We didn't make it to the 13.5 miles to the Confluence, but we were too tired so we decided to set up camp. This was one of the hardest days we've ever hiked. The soft sand and heat really got to us, and my feet were killing me. We all could barely take another step when we set up camp and went to look for water.
At the time of our hike, there was barely any water to be found. Thankfully the dreaded cesspools that the other trip reports talked about were absent, but we were actually beginning to worry since it seemed SO DRY. We even had to ration our water till we found a reliable water source.
Thankfully, after putting our packs down, we found a 6 foot pool to pump from.

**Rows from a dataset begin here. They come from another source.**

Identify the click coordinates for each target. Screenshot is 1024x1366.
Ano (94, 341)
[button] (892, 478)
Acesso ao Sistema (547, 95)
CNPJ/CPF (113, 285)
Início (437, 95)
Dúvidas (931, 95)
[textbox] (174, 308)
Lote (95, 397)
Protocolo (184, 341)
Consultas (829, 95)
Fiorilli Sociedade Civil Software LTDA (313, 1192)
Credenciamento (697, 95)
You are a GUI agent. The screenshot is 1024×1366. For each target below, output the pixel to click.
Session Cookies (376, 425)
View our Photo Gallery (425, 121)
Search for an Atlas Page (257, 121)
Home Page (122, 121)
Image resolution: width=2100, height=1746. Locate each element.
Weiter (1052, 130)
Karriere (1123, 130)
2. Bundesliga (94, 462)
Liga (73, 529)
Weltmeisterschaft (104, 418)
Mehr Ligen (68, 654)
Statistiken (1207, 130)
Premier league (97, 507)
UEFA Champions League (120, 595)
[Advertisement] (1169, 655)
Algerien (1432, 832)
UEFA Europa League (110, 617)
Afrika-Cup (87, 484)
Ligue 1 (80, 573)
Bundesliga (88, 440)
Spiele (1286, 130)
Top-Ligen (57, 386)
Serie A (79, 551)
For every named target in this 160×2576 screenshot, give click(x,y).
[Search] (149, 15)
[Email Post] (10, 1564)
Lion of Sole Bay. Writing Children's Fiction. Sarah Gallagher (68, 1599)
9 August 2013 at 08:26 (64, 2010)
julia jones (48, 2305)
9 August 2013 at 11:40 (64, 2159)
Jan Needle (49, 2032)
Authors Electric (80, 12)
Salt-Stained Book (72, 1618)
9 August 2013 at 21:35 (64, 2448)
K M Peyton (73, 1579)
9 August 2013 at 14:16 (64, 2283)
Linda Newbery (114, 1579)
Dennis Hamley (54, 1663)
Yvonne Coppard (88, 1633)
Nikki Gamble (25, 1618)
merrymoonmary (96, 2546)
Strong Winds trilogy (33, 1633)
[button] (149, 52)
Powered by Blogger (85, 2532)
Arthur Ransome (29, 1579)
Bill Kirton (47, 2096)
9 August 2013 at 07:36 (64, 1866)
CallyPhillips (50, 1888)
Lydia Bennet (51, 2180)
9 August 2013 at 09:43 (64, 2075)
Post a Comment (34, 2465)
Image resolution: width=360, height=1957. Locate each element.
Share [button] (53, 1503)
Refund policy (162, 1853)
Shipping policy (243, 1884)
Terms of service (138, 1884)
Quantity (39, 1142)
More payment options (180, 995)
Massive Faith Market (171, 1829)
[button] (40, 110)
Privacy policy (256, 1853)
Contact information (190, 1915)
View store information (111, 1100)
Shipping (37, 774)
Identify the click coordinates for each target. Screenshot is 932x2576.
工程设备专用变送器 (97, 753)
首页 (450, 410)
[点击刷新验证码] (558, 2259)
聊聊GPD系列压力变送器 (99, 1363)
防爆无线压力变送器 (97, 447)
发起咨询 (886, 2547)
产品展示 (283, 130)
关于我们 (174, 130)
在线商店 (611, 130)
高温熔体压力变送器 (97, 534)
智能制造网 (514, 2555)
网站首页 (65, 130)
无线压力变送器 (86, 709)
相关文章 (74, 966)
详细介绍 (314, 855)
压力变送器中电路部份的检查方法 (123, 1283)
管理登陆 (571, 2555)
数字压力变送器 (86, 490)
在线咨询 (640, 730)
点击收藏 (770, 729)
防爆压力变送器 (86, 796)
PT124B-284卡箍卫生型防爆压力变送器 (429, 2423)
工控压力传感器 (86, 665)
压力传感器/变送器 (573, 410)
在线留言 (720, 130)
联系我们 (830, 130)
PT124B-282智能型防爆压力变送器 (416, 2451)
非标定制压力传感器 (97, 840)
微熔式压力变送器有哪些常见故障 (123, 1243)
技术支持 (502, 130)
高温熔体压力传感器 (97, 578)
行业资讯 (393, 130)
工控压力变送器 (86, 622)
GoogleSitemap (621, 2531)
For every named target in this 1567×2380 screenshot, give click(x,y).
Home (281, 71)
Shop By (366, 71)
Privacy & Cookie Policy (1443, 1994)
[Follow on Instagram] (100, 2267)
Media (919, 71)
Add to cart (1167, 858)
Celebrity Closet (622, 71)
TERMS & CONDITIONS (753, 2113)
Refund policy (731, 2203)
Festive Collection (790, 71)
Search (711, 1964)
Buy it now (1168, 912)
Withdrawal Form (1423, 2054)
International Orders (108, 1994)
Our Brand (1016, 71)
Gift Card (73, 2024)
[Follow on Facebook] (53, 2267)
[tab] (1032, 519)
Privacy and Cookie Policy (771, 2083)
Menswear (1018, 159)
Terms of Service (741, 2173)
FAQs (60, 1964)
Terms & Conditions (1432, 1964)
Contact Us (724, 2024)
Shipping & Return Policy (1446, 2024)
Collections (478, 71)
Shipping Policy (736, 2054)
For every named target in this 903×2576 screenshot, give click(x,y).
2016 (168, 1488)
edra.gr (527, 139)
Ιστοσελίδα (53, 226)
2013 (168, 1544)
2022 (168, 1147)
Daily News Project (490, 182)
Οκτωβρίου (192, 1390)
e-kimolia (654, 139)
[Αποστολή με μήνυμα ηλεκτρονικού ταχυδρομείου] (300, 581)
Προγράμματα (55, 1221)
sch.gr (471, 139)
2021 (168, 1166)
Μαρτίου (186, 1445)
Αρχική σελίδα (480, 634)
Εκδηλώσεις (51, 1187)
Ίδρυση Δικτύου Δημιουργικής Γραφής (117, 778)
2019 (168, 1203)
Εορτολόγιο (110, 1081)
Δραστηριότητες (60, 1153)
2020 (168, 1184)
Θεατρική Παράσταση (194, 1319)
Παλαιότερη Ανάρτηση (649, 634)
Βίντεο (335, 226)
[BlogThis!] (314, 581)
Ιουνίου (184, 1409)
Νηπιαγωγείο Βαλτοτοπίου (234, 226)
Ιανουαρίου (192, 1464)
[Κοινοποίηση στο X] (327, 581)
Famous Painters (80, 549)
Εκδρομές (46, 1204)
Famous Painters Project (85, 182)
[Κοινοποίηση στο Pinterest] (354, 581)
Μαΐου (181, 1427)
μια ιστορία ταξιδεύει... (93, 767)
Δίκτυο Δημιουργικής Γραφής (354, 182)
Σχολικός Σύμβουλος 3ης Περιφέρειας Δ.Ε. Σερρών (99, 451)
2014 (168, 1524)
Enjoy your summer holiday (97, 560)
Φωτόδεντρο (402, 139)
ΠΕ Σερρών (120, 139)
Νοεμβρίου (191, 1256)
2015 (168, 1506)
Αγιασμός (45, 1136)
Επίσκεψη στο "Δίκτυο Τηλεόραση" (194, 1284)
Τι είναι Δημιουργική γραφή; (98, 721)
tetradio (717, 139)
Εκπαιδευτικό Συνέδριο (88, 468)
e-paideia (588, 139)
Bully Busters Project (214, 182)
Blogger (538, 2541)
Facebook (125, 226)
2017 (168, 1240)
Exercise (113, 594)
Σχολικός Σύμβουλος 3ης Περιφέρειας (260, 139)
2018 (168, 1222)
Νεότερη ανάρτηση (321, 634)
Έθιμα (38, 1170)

Although slightly stagnant and not ideal for pumping, the water we pumped was delicious and we all gorged ourselves on all the water we could drink after celebrating. It was a joyous moment for all.
The next day we woke up early, had breakfast (more backpacking meal ideas), packed up, and started on the hike out to White House. We passed the Confluence along the way, and we realized we were pretty close to making it the day before. It was actually good we set up camp where we did because the ground near the Confluence was more moist.
From the confluence it was another 7.3 miles, but we were all so eager to beat the sun so we maintained a quick pace. Also the trail was more rocky, so it gave us a more sturdy ground to walk on and gave our sore calves a break.
After loading up our packs driving back to civilization, we found the nearest ice cream place and indulged in the most delicious milkshake I've ever had.